Oltre all’imbarazzo delle gerarchie ecclesiastiche, lo scandalo inciderà sul voto cattolico?
«Non più di tanto. C’è una dicotomia, un’ipocrisia. Berlusconi non è pentito, non vive certamente come fratello e sorella con la seconda moglie, dunque si è posto fuori dalle regole della Chiesa, però Bertone e Bagnasco non hanno facoltà di giudizio sulle vicende private di un governante con cui trattano. La Chiesa ha firmato concordati con Napoleone, Hitler, Mussolini, non proprio cristiani esemplari».
Nel Vangelo è scritto che ”è necessario che gli scandali avvvengano, ma guai ai responsabili”...
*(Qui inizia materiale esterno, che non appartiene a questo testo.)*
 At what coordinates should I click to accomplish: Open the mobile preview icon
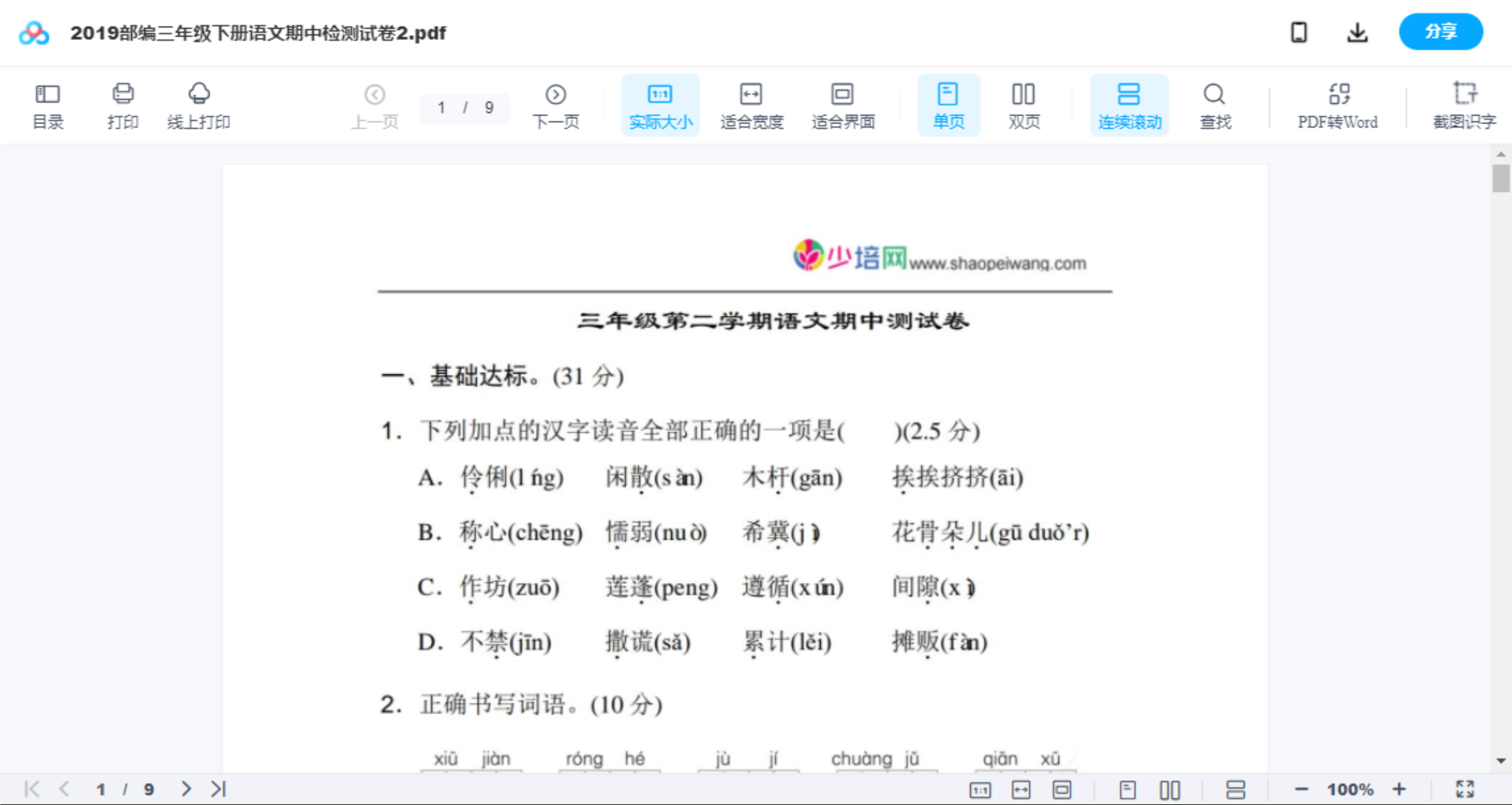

«Se la Chiesa giudicasse i vizi privati non potrebbe collaborare come fa con politici dalla vita privata censurabile e condannabile. Il problema è se Berlusconi poi va dal Papa e dice di rappresentare i cattolici. Atteggiamenti di questo genere riguardano la sua privata ipocrisia. Esiste una questione di misura nelle cose. Se Berlusconi bussa alla porta del confessore, il suo caso è esaminato e la Chiesa dà a Dio quel che è di Dio. Come istituzione la Chiesa può chiedere una maggiore coerenza discretamente, in via riservata ad una forza politica che dice di rappresentare i valori cattolici. Però non pubblicamente, altrimenti crea reazioni politiche a catena e incorre nel clericalismo.
Era diverso nella Prima Repubblica?
«Gronchi era tra i fondatori della Dc con De Gasperi eppure non aveva per virtù il ferreo rispetto della fedeltà coniugale e almeno due influenti ministri democristiani furono gay praticanti. Con quel mangiapreti di Craxi la Chiesa ha firmato una revisione del Concordato a proprio favore, eppure attorno a lui non mancavano di certo le veline. Cosa avrebbe dovuto fare? Bloccare la trattativa perché l’interlocutore istituzionale nella vita privata faceva il puttaniere? E si può risalire fino al giovane socialista anarchico Mussolini che addirittura sul palco di un comizio sfidò Dio dandogli cinque minuti per dimostrare la sua esistenza fulminandolo. Eppure nel ”29 è stato il firmatario dei patti Lateranensi, uno degli eventi decisivi per la Chiesa dei nostri tempi».